(Saved data entries)
=== Begin Enclosure ===
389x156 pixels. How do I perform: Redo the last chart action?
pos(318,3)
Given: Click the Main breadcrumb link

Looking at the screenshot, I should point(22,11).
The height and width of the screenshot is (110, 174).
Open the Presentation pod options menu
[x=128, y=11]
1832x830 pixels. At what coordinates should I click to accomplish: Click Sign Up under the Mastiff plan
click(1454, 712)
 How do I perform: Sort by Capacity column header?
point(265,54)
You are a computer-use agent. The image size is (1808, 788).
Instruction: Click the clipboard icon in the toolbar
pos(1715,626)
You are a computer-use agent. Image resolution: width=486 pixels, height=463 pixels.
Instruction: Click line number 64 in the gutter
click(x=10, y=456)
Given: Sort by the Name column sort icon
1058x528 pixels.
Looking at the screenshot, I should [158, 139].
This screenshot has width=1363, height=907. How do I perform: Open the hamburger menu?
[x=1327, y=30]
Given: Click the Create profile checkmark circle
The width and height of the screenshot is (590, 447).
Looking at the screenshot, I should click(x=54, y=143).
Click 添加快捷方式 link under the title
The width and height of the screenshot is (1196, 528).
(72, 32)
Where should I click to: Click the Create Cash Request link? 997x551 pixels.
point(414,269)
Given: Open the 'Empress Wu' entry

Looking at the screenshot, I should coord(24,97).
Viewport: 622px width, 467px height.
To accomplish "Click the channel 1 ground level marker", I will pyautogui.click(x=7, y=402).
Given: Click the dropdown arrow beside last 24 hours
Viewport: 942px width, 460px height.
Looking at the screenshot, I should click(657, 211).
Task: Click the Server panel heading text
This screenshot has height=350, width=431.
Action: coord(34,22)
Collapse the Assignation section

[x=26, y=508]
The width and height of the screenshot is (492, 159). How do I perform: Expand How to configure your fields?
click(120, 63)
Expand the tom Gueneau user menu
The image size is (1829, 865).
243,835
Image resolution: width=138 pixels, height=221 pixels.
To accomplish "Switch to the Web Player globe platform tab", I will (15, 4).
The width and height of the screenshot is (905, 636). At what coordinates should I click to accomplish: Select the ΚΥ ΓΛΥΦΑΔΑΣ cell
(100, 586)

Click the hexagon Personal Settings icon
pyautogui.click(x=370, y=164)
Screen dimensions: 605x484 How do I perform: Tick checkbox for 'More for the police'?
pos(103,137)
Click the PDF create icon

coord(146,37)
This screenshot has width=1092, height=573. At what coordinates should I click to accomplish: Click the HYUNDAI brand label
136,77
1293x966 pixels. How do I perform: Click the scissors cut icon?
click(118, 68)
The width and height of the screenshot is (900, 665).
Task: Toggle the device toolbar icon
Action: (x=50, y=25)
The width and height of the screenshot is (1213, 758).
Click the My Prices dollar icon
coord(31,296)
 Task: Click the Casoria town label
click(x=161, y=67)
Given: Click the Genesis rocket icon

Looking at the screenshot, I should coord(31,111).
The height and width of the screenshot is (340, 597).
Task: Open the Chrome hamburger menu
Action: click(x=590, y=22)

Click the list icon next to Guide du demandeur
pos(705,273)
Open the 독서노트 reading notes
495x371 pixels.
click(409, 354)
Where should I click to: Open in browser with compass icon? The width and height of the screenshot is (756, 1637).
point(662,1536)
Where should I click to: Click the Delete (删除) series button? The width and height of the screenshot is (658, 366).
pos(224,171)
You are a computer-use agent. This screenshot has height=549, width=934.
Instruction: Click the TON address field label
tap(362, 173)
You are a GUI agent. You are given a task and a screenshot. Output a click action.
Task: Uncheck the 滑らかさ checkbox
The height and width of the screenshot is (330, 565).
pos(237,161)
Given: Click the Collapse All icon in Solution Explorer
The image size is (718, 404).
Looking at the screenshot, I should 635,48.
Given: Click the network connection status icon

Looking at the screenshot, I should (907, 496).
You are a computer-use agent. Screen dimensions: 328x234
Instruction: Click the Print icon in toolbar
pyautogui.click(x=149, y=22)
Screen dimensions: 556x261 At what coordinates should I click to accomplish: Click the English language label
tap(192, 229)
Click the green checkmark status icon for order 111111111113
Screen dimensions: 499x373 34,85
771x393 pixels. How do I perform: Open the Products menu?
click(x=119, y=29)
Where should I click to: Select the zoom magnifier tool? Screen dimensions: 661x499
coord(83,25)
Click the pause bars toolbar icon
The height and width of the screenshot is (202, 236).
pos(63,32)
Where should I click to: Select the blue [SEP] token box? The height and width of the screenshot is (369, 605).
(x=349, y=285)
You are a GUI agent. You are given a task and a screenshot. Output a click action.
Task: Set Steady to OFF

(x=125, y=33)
=== End Enclosure ===
◆ What needs to be done ◆
Find and copy each line of the data where "resolution" is present.

◆ Your response ◆
You are a computer-use agent. Image resolution: width=486 pixels, height=463 pixels.
Image resolution: width=138 pixels, height=221 pixels.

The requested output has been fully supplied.